I got a wonderful holiday greeting from one of my favorite past residents, Paul Thisayakorn, MD. He’s running a top-notch Consultation-Liaison Psychiatry (CL-P) Service and a brand-new C-L Fellowship in Thailand. I could not be more excited for him and his family. His wife, Bow, runs the Palliative Care Service.
He and Bow answered our holiday greeting to them. In it I remarked about my brief episode of mild delirium immediately following my eye surgery for a detached retina and mentioned a nurse administering the CAM-ICU delirium screening test.
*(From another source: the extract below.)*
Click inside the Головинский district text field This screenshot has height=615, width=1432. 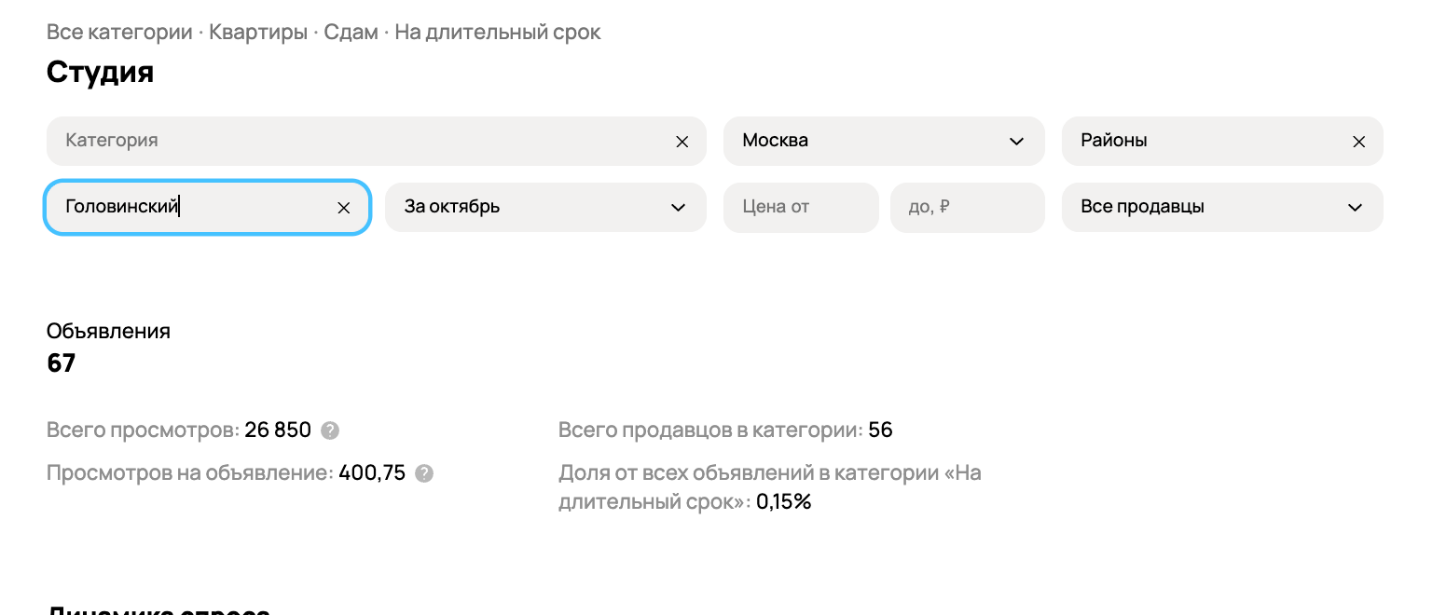click(x=190, y=207)
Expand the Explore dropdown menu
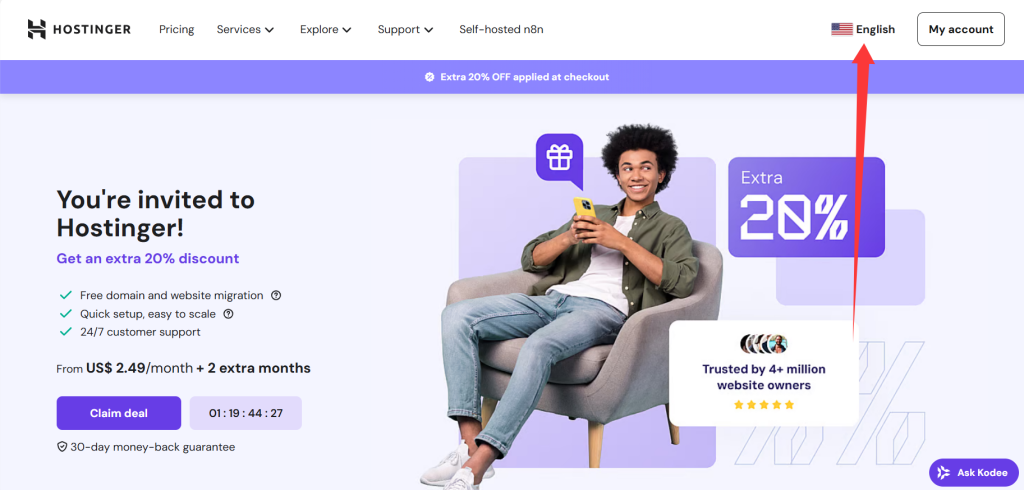The image size is (1024, 490). tap(326, 29)
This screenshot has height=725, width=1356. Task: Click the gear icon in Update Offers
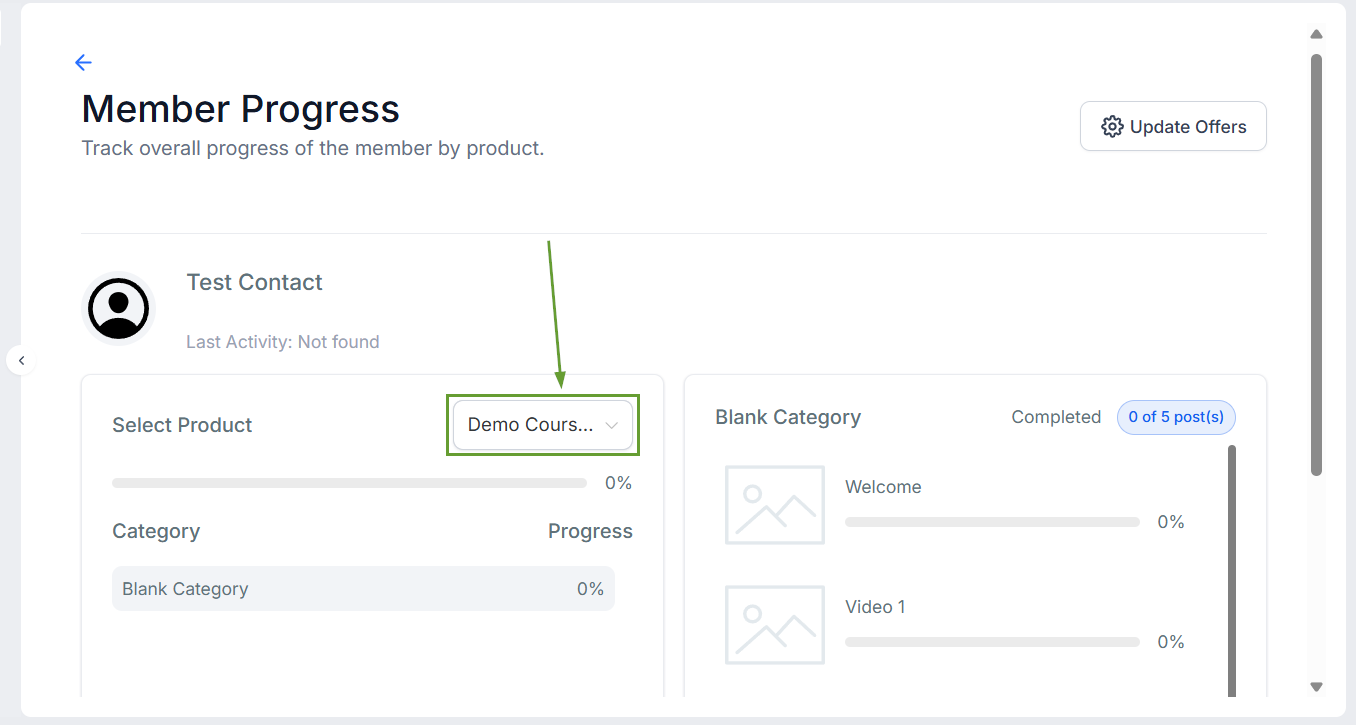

One of the questions was “Will a stone float on water?” I answered it correctly, but joked in the greeting message that I said “Yes, but only if it really believes.”
His remark was priceless: “We actually did a CAM-ICU in the morning when I received this email from you. I told my fellow and residents about you and what you taught me how to be a practical psychosomaticist. They also learned about how stone floats on the water.”
Paul made an awesome contribution to the Academy of C-L Psychiatry knowledge base during the height of the Covid-19 Pandemic. Things were tough there for a long time. Paul tells me they are still practicing some elements of the Covid protocol. Thailand is gradually opening back up.
This is the second year for his C-L Psychiatry fellowship program at the Chulalongkorn Psychiatry Department. They graduated their first C-L fellow and there are now two other fellows in training.
Under Paul’s strong leadership, they’ve gathered a group of interested Thai psychiatrists and founded the Society of Thai Consultation-Liaison Psychiatry just this past October.
And he was given an assistant professor position at the university. Paul and his team are in the featured image at the top of this post. Paul’s the guy wearing glasses in the middle.
He’s not all work and no play, which is a wonderful thing. He jogs and meditates and he has the most beautiful family, two great kids growing fast and a wife who is both a devoted partner and the leader of the Palliative Care service.
As a teacher, I couldn’t ask for a better legacy. I still have the necktie with white elephants that he gave me as a gift. In Thai culture, the white elephant is a symbol of good fortune (among other things), which is what Paul was wishing for me. Of course, the feeling is mutual.
I wish Paul well in the coming new year. And to all those who read my blog, have a happy new year.